Ross works in various media including Painting, book illustration, and life-sized recreations of historical scenes. Favorite subjects include Cowboys, Indians, and historical battles in the American Indian Wars. Ross has illustrated at least 20 books, including a history of baseball. In 2001 Ross published a book, Gunfight at the O.K. Corral in Words and Pictures. In 2002 Ross illustrated the 100th anniversary edition of Owen Wister's novel, The Virginian.
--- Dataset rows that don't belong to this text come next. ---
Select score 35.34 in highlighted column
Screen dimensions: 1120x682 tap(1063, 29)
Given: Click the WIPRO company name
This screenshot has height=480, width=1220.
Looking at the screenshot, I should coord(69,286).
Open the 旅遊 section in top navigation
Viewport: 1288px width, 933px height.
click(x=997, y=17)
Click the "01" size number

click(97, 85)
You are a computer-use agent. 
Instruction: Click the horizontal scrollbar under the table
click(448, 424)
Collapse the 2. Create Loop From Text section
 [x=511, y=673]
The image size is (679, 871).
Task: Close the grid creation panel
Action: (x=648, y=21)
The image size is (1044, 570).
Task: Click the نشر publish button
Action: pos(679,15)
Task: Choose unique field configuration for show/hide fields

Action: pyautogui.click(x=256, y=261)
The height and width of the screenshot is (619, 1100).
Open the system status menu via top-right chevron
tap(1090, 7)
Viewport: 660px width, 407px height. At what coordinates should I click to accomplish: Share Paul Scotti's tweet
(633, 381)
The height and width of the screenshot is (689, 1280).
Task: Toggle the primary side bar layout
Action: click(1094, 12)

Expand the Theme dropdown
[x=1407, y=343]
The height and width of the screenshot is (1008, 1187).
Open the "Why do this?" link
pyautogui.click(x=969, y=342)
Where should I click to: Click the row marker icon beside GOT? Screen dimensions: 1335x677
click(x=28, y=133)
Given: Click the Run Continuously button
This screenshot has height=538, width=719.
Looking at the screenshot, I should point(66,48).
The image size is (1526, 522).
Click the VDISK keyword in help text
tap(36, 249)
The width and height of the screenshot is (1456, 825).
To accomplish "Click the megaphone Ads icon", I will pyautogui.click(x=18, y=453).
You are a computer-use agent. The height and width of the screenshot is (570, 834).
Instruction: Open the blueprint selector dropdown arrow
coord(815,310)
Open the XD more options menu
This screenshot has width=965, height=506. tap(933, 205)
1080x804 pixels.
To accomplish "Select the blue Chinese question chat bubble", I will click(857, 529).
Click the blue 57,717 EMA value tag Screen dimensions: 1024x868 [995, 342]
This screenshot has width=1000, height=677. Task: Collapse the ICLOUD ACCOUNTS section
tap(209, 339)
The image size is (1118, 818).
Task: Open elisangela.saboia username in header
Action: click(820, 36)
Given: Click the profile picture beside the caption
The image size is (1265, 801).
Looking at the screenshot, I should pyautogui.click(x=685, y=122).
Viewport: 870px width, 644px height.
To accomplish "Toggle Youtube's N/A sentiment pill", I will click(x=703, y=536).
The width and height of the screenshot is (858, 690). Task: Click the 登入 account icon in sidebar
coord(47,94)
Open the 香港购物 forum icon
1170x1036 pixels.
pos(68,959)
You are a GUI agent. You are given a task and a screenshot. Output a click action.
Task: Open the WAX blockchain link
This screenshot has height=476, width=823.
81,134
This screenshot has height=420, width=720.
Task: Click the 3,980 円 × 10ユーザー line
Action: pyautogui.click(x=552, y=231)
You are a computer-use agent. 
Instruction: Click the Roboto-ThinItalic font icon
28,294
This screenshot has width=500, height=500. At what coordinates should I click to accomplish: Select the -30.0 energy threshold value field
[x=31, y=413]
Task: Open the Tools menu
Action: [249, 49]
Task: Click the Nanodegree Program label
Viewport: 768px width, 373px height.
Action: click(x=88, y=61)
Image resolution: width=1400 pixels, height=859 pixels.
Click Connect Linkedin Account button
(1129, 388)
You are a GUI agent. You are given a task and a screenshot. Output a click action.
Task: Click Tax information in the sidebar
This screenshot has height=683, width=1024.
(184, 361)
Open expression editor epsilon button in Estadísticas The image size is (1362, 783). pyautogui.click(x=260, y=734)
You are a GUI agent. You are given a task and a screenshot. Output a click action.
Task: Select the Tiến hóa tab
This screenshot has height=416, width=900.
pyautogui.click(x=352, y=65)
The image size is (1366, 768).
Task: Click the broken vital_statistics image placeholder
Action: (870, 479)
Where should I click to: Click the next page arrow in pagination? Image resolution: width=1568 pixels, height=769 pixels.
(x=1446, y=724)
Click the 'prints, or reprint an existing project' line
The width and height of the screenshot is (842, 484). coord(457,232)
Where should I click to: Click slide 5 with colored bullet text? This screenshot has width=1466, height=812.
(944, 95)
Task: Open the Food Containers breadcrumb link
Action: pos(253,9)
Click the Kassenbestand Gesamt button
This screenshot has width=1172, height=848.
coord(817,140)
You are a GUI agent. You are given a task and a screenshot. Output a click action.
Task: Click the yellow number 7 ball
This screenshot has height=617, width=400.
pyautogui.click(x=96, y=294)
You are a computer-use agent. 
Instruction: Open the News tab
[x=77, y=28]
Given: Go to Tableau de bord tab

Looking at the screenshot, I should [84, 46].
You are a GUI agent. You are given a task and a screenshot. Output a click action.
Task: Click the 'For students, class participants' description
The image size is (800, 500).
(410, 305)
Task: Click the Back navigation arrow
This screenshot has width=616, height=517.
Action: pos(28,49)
Ross' first plywood installation was a 1976 cutout of Clint Eastwood, which he and a friend placed as a prank above a railroad trestle to recreate a scene from Dirty Harry in the location where the scene had been filmed five years earlier. In 1983 Ross created "154 Nevermore", an installation of 154 plywood ravens on a highway in Jackson, Wyoming (recreated in steel in 2000). In 1984, Ross created "the Catch", a diorama for the Baseball Hall of Fame illustrating a legendary catch with the same nickname, by Willie Mays in the 1954 World Series. He created a new version of the work in 2004, and displayed it in various locations in New York City. In 1998 Ross created "The Defining Moment" for SAFECO Field, a tableau of 11 steel cutouts of a Ken Griffey, Junior play in the 1995 baseball playoffs. Ross' 2005 work, "Custer's Last Stand", was a recreation of life-sized warriors riding life-sized horses the Battle of Little Bighorn at the original site at Medicine Tail Coulee in Montana. That exhibit toured Cody, Wyoming, Jackson, Wyoming, and Sun Valley, Idaho. In September, 2008 Ross recreated a 1902 photograph of Buffalo Bill Cody and his "Wild West Show", his traveling troupe of Native Americans, in front of the Cliff House at Ocean Beach.